De acordo com a PMERJ, para localizar o endereço onde Bruno estava, foi executado um trabalho dos setores de inteligência do 25º BPM (Cabo Frio) e da Polícia Militar de Minas Gerais (PMMG).
Depois da diligência interestadual, o 25º BPM enviou uma equipe de militares Rua A, s/n, Porto d’ Aldeia, em São Pedro d’ Aldeia, na Região dos Lagos. A cidade tem 104.029 habitantes e é vizinha de Cabo Frio e Arraial do Cabo.
Bruno foi encontrado em uma mata próximo a uma casa. Ele não apresentou resistência à prisão e colaborou com os militares. O goleiro foi conduzido à 125ª DP para os procedimentos cabíveis.

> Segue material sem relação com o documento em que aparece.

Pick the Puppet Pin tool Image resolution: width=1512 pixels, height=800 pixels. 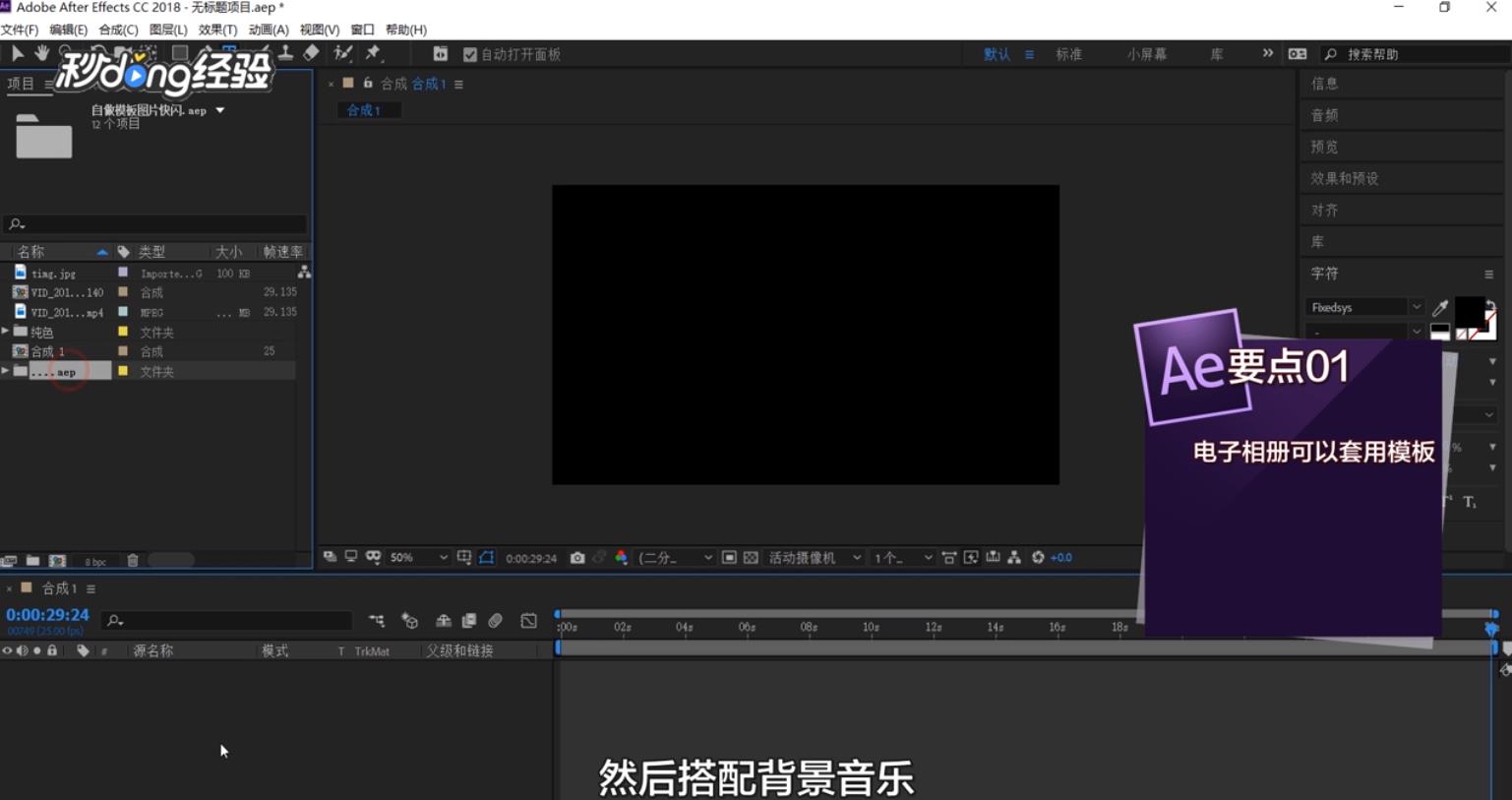pos(373,54)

Depois, a PMERJ encaminhou a ocorrência à 127ª DP. Com a prisão, o goleiro Bruno perde o livramento condicional que havia sido concedido e regride ao regime semiaberto.

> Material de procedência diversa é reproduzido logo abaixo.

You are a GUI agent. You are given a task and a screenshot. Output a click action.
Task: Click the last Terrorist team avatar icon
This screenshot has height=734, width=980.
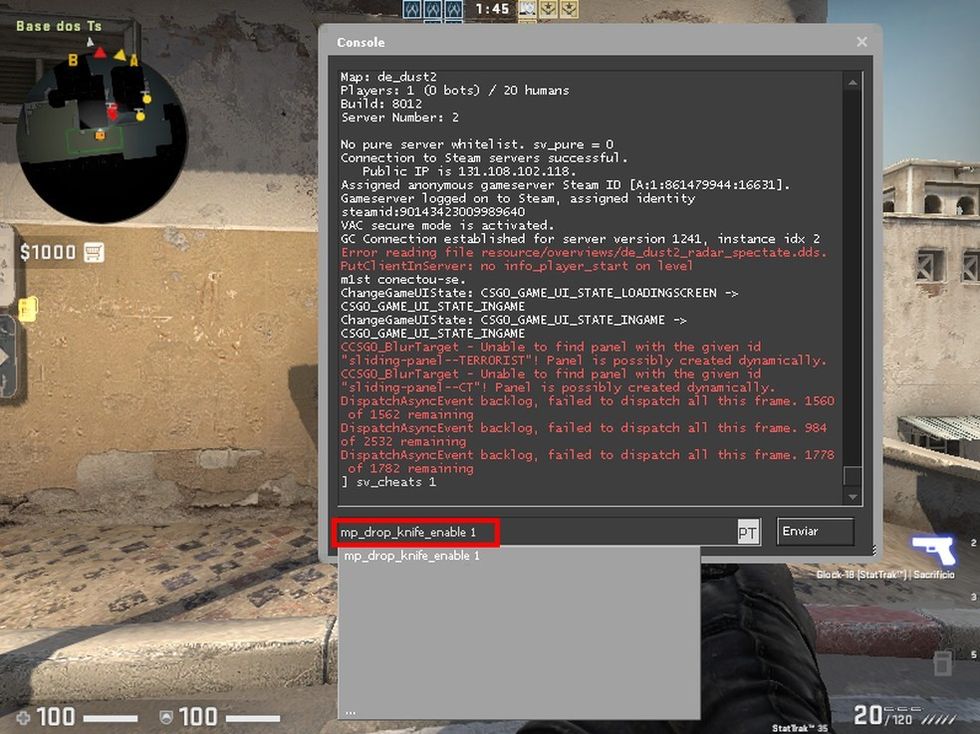point(569,9)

Foragido desde 5 de março, o suspeito teve o benefício revogado devido ao descumprimento de medidas cautelares, ao se ausentar do Rio sem autorização da Justiça.

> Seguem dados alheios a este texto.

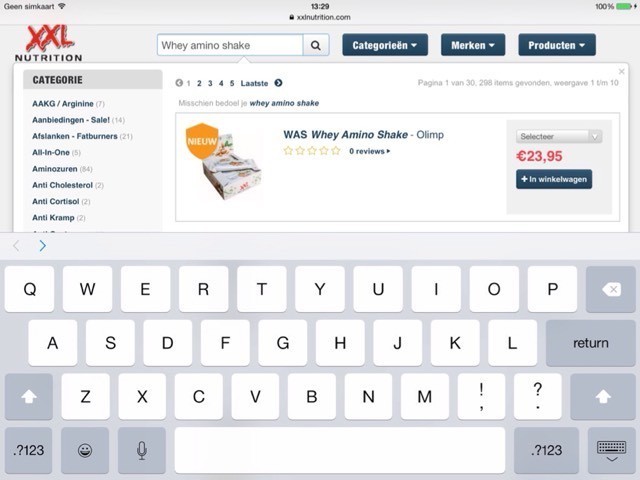640x480 pixels.
Task: Tap the forward navigation chevron
Action: (42, 246)
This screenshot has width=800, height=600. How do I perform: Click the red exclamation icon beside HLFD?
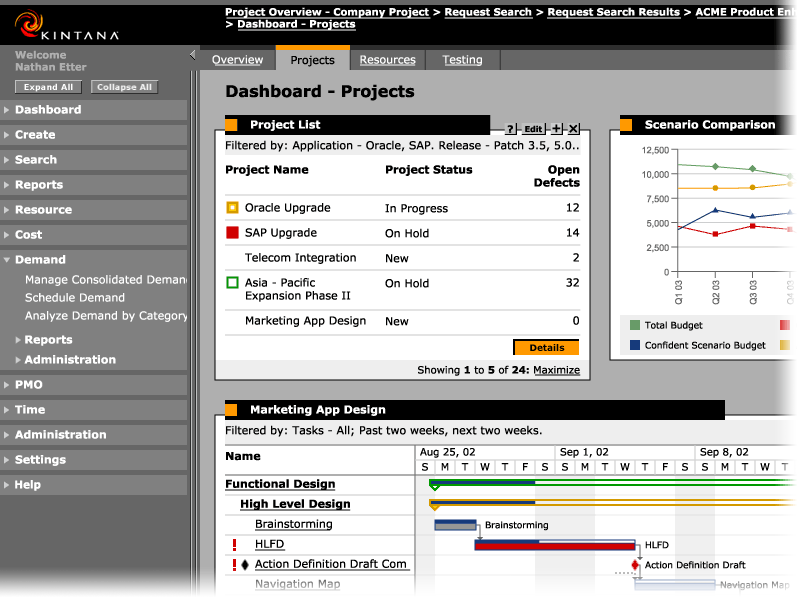click(234, 545)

Entenda por que Bruno volta à prisão
Segundo o Tribunal de Justiça do Rio de Janeiro (TJRJ), Bruno foi considerado foragido por se ausentar do Rio sem autorização do Juízo da Execução Penal, que, na ocasião, viajou com o time do Vasco do Acre para disputar a 1ªa fase da Copa do Brasil.
A Corte acrescentou que, com o descumprimento desta medida, o goleiro Bruno perdeu o benefício de livramento condicional e vai voltar para a prisão, no regime semiaberto, com uma pena de 16 anos.
O Ministério Público do Rio de Janeiro (MPRJ) argumentou, ainda, que Bruno deixou de atualizar o endereço por 3 anos; não respeitou horários de recolhimento; frequentou locais proibidos — como um jogo do Flamengo, ex-clube dele, no Maracanã, em fevereiro —; e fez outras viagens sem autorização judicial.
O goleiro foi condenado a 22 anos e 3 meses de prisão por homicídio triplamente qualificado, sequestro e ocultação de cadáver da modelo Eliza Samudio, em 2013. Em 2019, ele teve progressão para o regime semiaberto e, em janeiro de 2023, conseguiu a liberdade condicional.